[Records from a data source]
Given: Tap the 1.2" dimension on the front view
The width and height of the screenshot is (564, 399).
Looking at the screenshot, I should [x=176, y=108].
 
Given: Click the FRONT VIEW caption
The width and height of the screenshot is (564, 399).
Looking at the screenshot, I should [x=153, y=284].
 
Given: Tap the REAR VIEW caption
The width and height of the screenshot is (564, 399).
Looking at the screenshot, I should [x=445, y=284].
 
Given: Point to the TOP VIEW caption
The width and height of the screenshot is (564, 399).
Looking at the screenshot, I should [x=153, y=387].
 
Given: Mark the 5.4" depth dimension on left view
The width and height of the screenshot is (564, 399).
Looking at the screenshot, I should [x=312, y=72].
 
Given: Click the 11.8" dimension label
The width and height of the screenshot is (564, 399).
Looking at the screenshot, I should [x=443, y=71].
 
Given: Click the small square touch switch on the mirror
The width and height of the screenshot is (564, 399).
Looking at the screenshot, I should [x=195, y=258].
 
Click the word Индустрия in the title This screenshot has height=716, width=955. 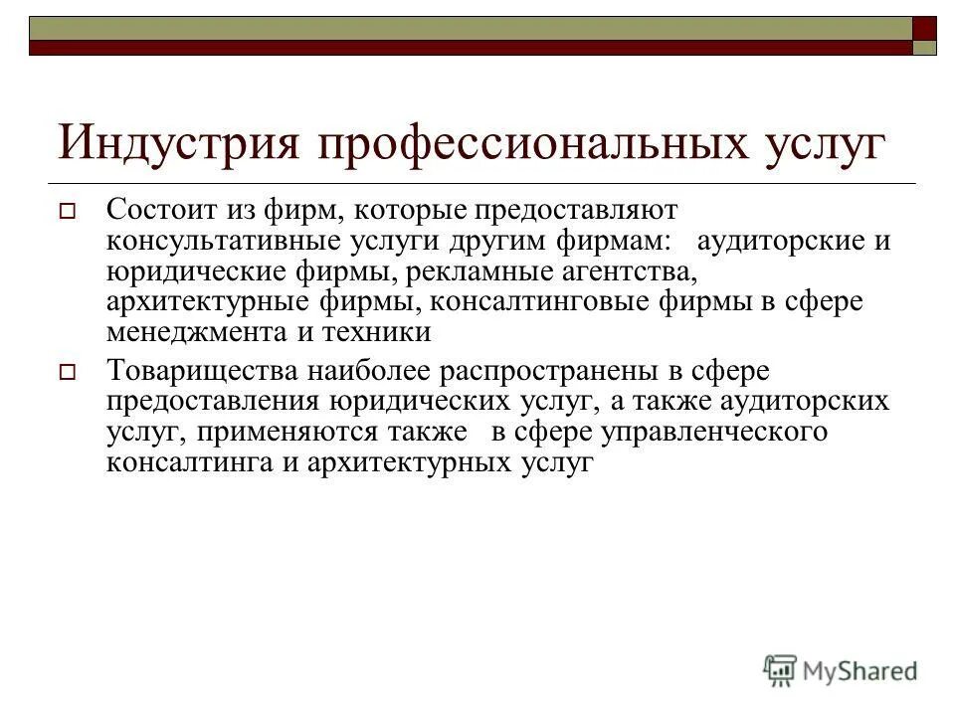coord(180,141)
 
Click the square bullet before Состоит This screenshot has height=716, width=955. coord(68,212)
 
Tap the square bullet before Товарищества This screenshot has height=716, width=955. coord(68,373)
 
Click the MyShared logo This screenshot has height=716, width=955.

EXERCISE DETAILS ▸ From the records above, pull out every line containing the word "square".

ANSWER TO THIS PROBLEM ▸
Given: Click the small square touch switch on the mirror
Click the square bullet before Состоит This screenshot has height=716, width=955. coord(68,212)
Tap the square bullet before Товарищества This screenshot has height=716, width=955. coord(68,373)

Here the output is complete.